With projects to lure displaced Darfuris back home, Muslim and Arab aid groups are stepping in to break the cycle of hunger and poverty in Sudan’s conflict-ridden Darfur region. “Muslim governments are increasing their support for relief groups that already exist in Darfur,” Dr. Muhammad Hussein Dafallah of the Federal Humanitarian Aid Commission said on June 19. “This includes groups like the Egyptian Doctors Union, Mercy Malaysia, Kisns Yokmu of Turkey, and the Saudi Red Crescent Society.”

The Muslim aid increase came at an appeal by the Sudanese government to fill the gap caused by the expulsion of 13 foreign aid groups from Darfur.

The endeavour aims to break the cycle of hunger and poverty in the violence-doomed region. “[We] want to help end the cycle of hunger and poverty in Darfur,” Dr. Muhammad Alswied, international affairs consultant at the Saudi Red Crescent Society (SRCS), said.
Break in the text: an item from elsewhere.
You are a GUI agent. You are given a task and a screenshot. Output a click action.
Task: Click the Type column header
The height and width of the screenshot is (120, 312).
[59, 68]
The SCRS, which has been working in Darfur since 1984, hopes that the Muslim effort would help ease the difficult life of the Darfuris. “We are proposing a package for emergency relief and sustainable development that includes twenty-one health centres, twenty-one water projects, and twenty-one agriculture and strategic food supply projects,” he said.